Finding a Lipschitz Continuous function in $D=[-1,1]$ that is not differentiable at all points in D The problem is to find a Lipschitz Continuous function in $D=[-1,1]$ that is not differentiable at all points in D.
To tackle this, I have considered functions I know to not be differentiable at certain points on $[-1,1]$, such as $f(x)=|x|$ which is non differentiable at $x=0$, and $f(x)=x^\frac{1}{3}$ whose derivative is infinite at $x=0$. However as I found that neither of these functions are Lipschitz in [-1,1]. 
There must be a more logical way to approach this task. Any ideas are appreciated thanks
Edit - as Uzman pointed out in the comments, the problem may infact be to find a function that is "not differentiable at all points" in $[-1,1]$, as opposed to the condition I used.
 A: I think you're wrong about $f(x)=|x|$ not being Lipschitz on [-1,1]. If you take K =1 as the constant and use the reverse triangle inequality and let $epsilon$ = $delta$ in the limit computation: 
$$|x|-|y| < = |x-y|$$ 
I think you'll find $f(x)=|x|$ is indeed Lipschitz on all the reals and not differentiable on the entire domain. In fact, in metric spaces, this function is the usual metric in R and we know that's Lipschitz. (Try and prove it!)  So I think this'll satisfy your problem. 
As an alternative,did you try and take a composition of a Lipschitz function and  $f(x)=|x|$ ? That might work.
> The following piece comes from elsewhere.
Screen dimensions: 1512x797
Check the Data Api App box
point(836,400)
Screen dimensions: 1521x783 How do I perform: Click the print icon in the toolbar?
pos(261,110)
For example, let's try $g(x)=sin(|x|)$. We know that sin x is a Lipschitz continuous function because its derivative, the cosine function, is bounded above by 1 in absolute value. Try it,it'll work.  
A: By Rademacher's theorem, every Lipschitz function from $[-1,1]$ into the real line (or more generally, an Euclidean space) is differentiable at almost every point (with respect to the Lebesgue measure) so your question has negative answer.